Multiple myeloma (MM) is a hematological cancer characterized by dysregulated ubiquitin proteasome system that promotes the survival of MM. Several ubiquitin enzymes are involved in tumorigenesis, including USP7, a deubiquitinating enzyme. USP7 regulates an E3 ligase, HUWE1 by preventing HUWE1 degradation, hence promoting HUWE1 protein stability. Both of the enzymes have become an attractive drug target, resulting in a recent development of USP7 inhibitor, AD04. We investigated the ability of AD04 to decrease proliferation of MM cells both in suspension and coculture with bone marrow stromal cells (BMSCs) in vitro. In addition, we also elucidated the effects of AD04 towards HUWE1 and USP7 downstream protein Mcl-1, p53, c-Myc, adhesion molecule that mediates MM and BMSC interaction, and cell cycle. We observed that AD04 has greater sensitivity to certain MM cell lines both in suspension and co-culture, including OPM2 and XG-1, in a dosedependent manner and it also promotes G1 cell cycle arrest.

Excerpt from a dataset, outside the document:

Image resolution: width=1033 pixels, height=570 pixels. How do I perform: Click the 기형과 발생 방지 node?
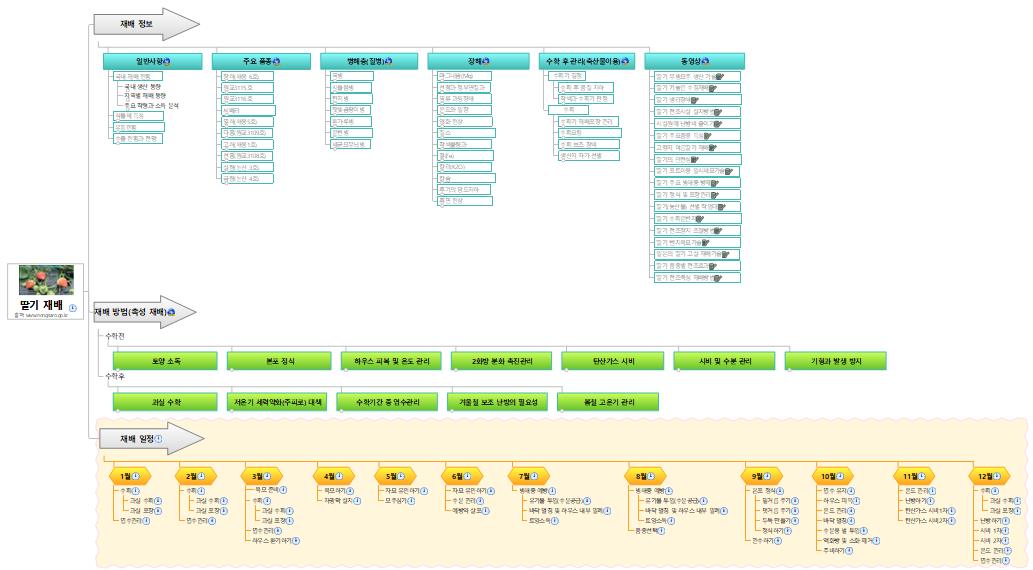[836, 359]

We also found that adhesion molecule Integrin α4 was increased, however the other types of adhesion molecule expressions have to be analyzed to further understand the implication. In addition, AD04 treatment induced accumulation of tumor suppressor p53 proteins and reduced antiapoptotic Mcl-1 proteins. Taken together, USP7 inhibitor AD04 is a potential cytostatic drug to target MM through regulating HUWE1 and its downstream proteins.